Yes. Sorry, my pronounce. Regarding share is a big program. Do I understand it right? You will be double the number of the shares of the employees, both on 1st April when they are vested.And short answer is, yes, the structure how it's working, the matching program, what we have launched for our people. So people have a 2x per year, they have opportunity to port Ferratum shares. And after 2 years, when they port those shares, after 2 years, after the short-term conditions, very basic conditions, the vested term is 2 years. So after 2 years, if people are in the -- working for Ferratum and they can list their shares, and they get the 1 extra shares against the all share what -- 1 share what they have a port on the 2 years earlier. Good. So that's a more or less traction. So people have the opportunity to port 2x times per year, and it's a port time is around 5% of the yearly salary, what they have opportunities. So it's a limited amount of their -- and then they have a total amount of the shares per year. What is coming, it's coming from around the 10% what they have -- what they can buy -- what they can invest in Ferratum shares over the year. Good. Then we have the next question is coming the [ Philippe Wieland ]. Do you plan to break down the guidance to the new business segment? Bernd?

B
Bernd Egger
Chief Financial Officer

Well, first of all, I don't think that we want to preempt the Capital Markets Day entirety. But obviously, as we are changing the structure, as we are making very clear statements that we want to grow in all those 3 segments, we will definitely focus not only on the big picture but go into more detail on the tribe level. And when we go on a tribe level, we -- I think we will aim at giving some objectives and targets for those tribes as well. To what extent there will be a qualitative nature and to what extent there will be of constitute financial nature, this is something I would like to ask you for a little bit patience on that. But definitely, we will make a statement what it is that we want to achieve with all 3 tribes.

J
Jorma Jokela
Founder, Deputy Chairman & CEO

Okay.

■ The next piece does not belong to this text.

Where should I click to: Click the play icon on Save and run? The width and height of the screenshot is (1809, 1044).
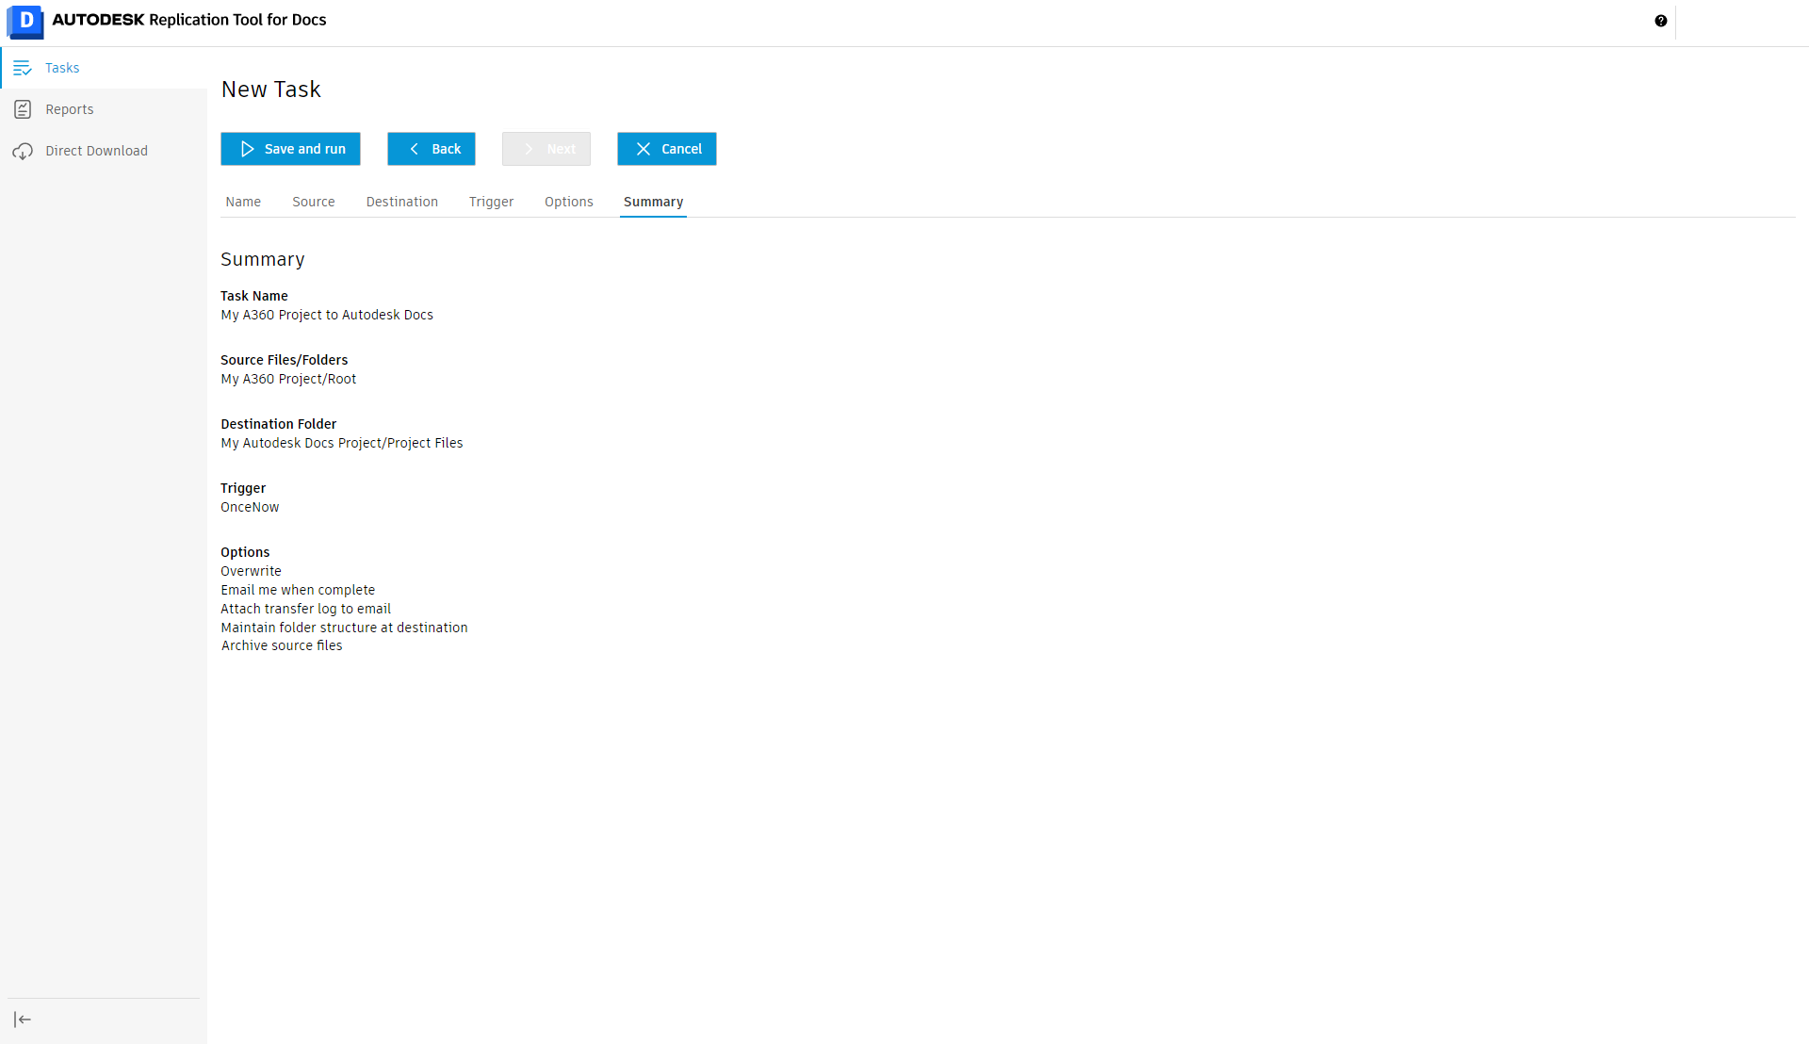(247, 149)
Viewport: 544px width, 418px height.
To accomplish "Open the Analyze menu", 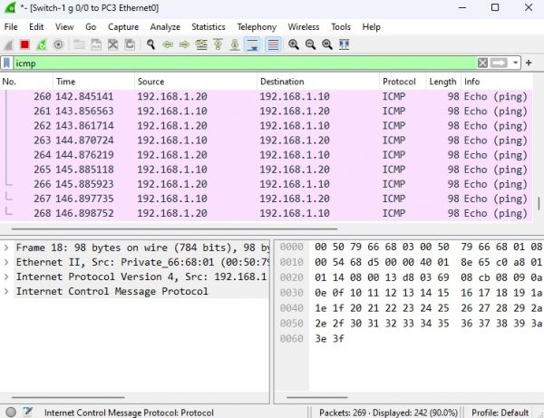I will [x=165, y=27].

Good. And I think we want to thank all of you for your attention and interest in -- for the Ferratum group or the future as we would like to call us the Multitude group. And I hope we will see the lots of people, the participation, 8th of June, our Capital Markets Day, when we really want to go more deeper in our strategy and the brand strategy, each of our 3 tribes and the group level naturally as well.So really big thanks for your time, and thanks for the Ferratum team, and let's go further. And the registration to Capital Markets Day will open on the next Monday. So you can start registration during the -- only on the next Monday.Good. Really big thanks, everybody, and see you soon.